Exercise description
Return the listing verbatim, images left out.

Data
○ ○ ○ ○
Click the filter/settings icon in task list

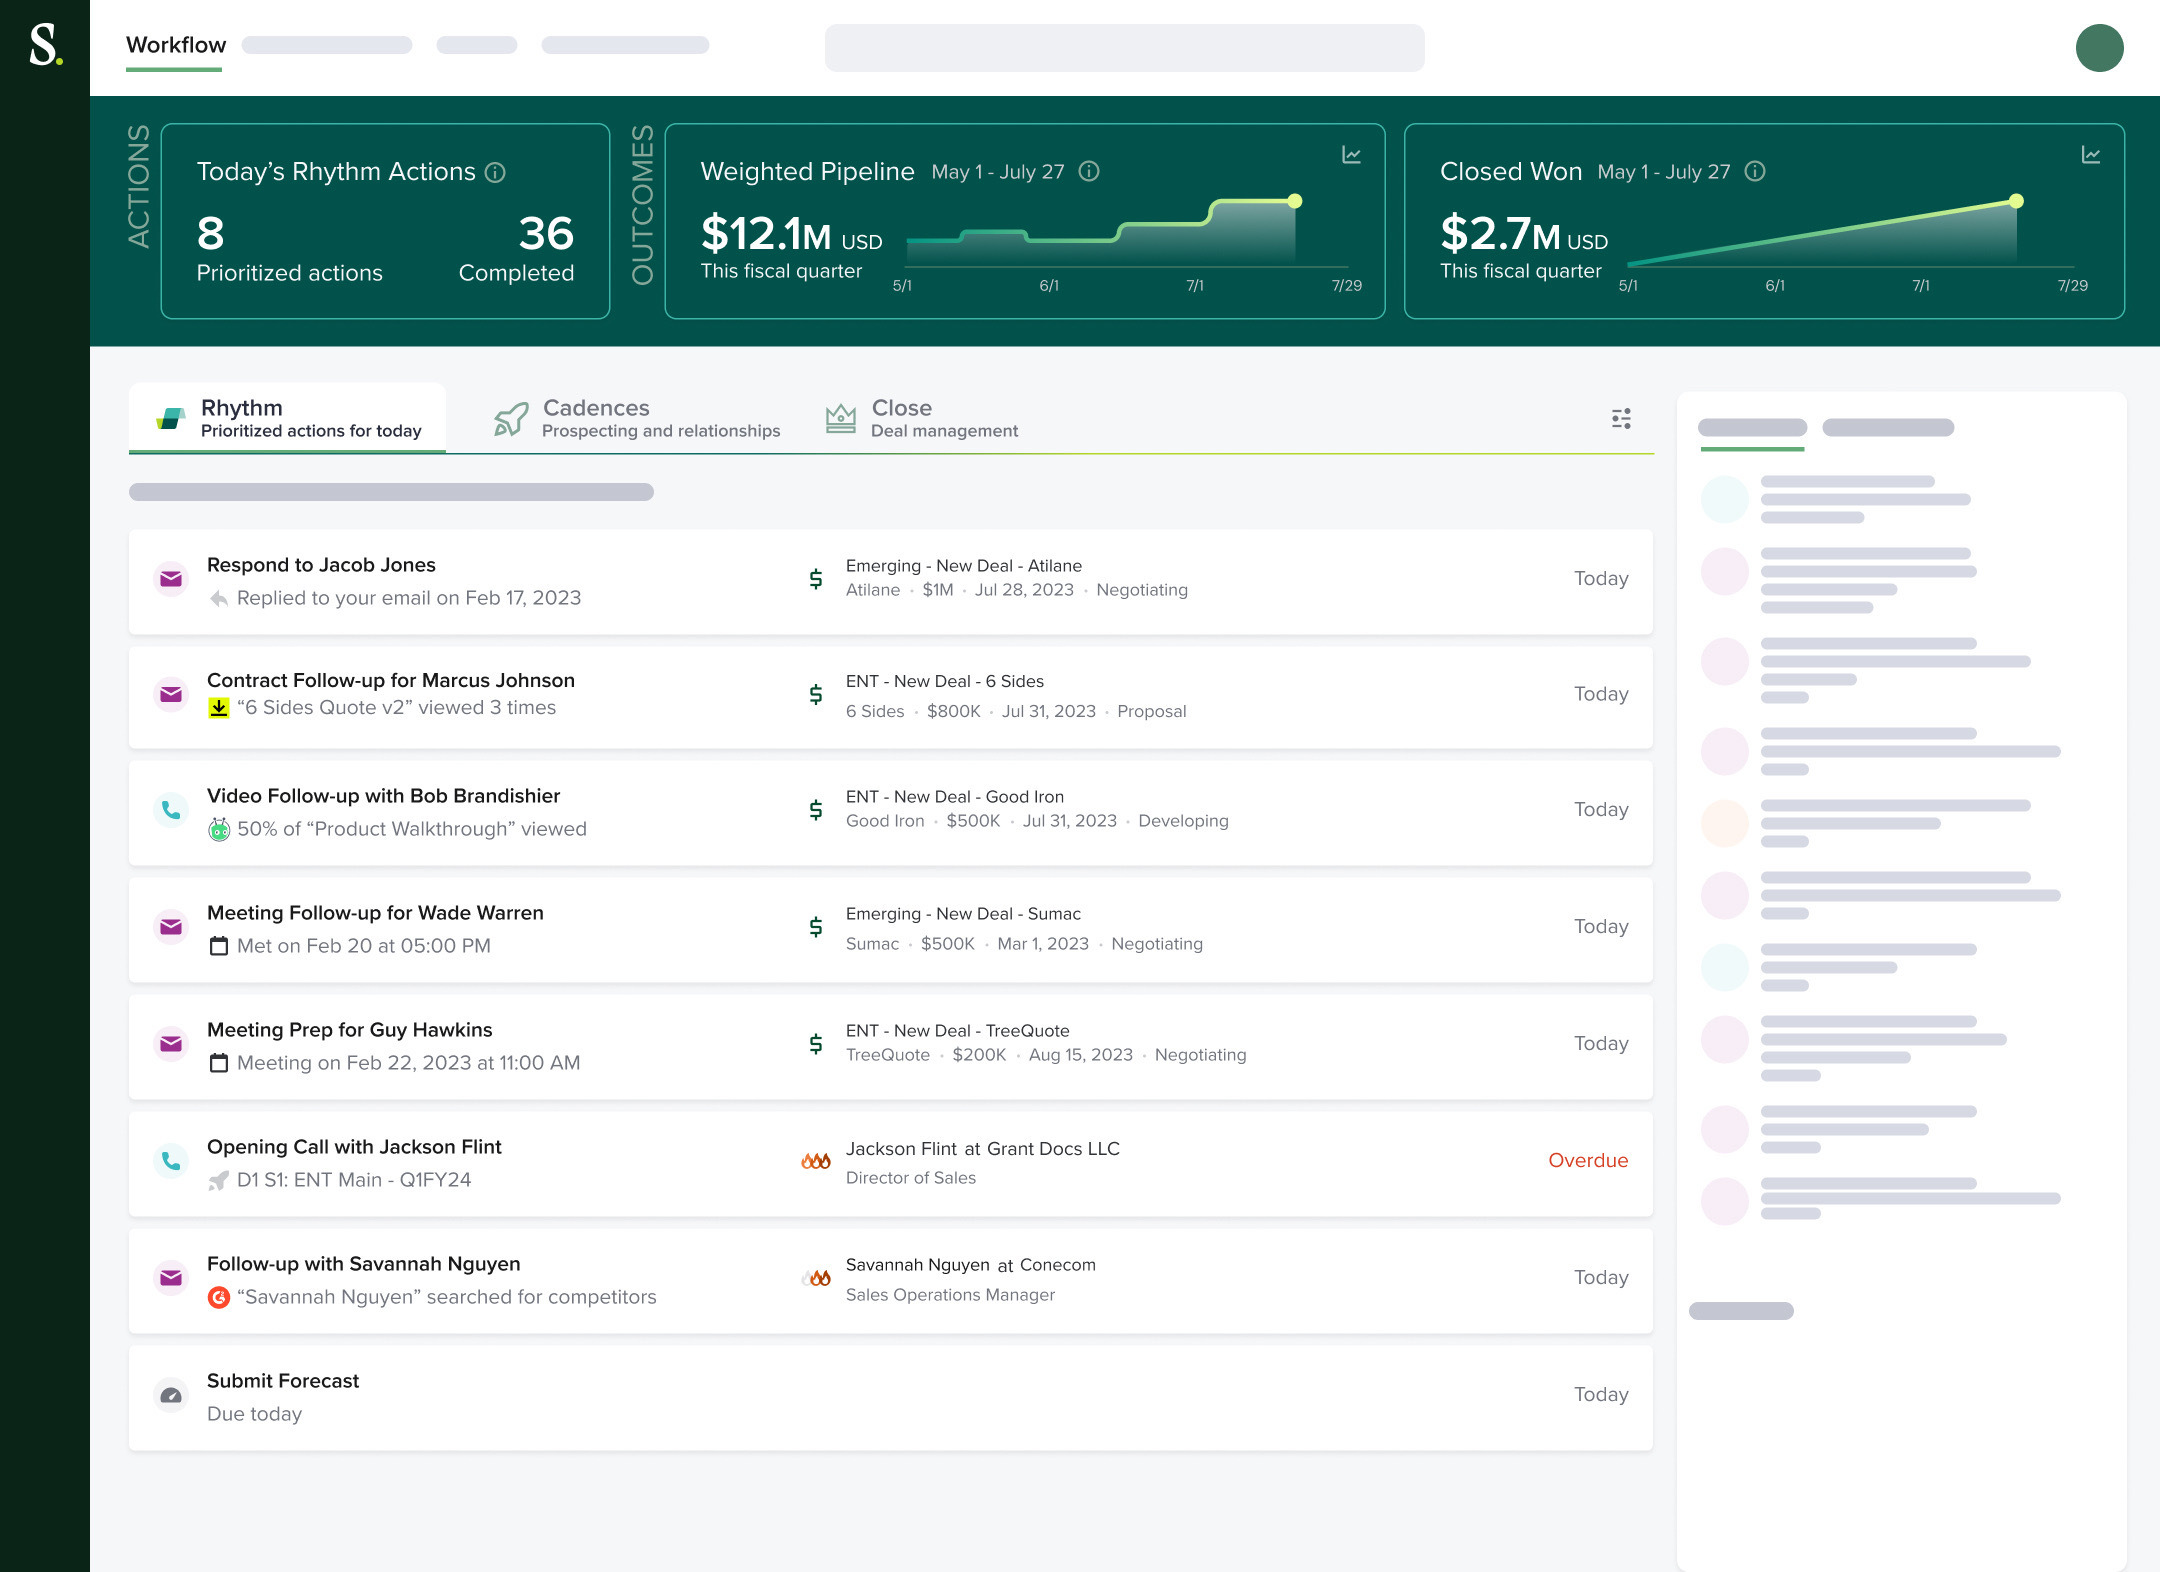point(1621,418)
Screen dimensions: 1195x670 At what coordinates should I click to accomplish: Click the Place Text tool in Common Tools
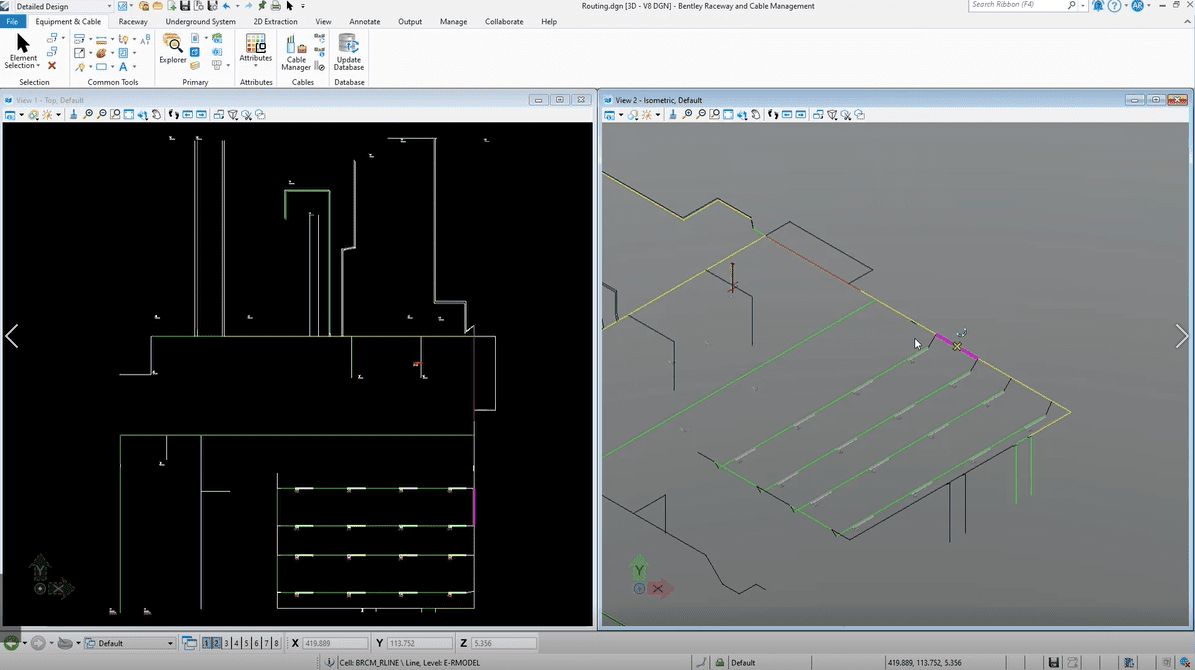click(123, 67)
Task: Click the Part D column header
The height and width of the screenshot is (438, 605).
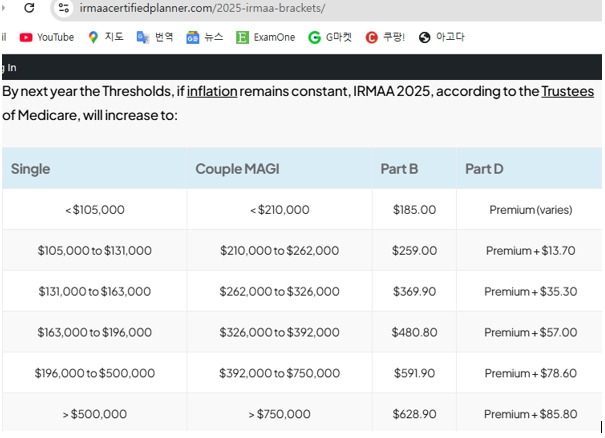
○ ○ ○ ○
Expected answer
Click the filter/settings icon in task list

point(1621,418)
Screen dimensions: 1195x670 At what coordinates should I click to accomplish: Click the Place Text tool in Common Tools
click(123, 67)
Task: Click the Part D column header
The height and width of the screenshot is (438, 605).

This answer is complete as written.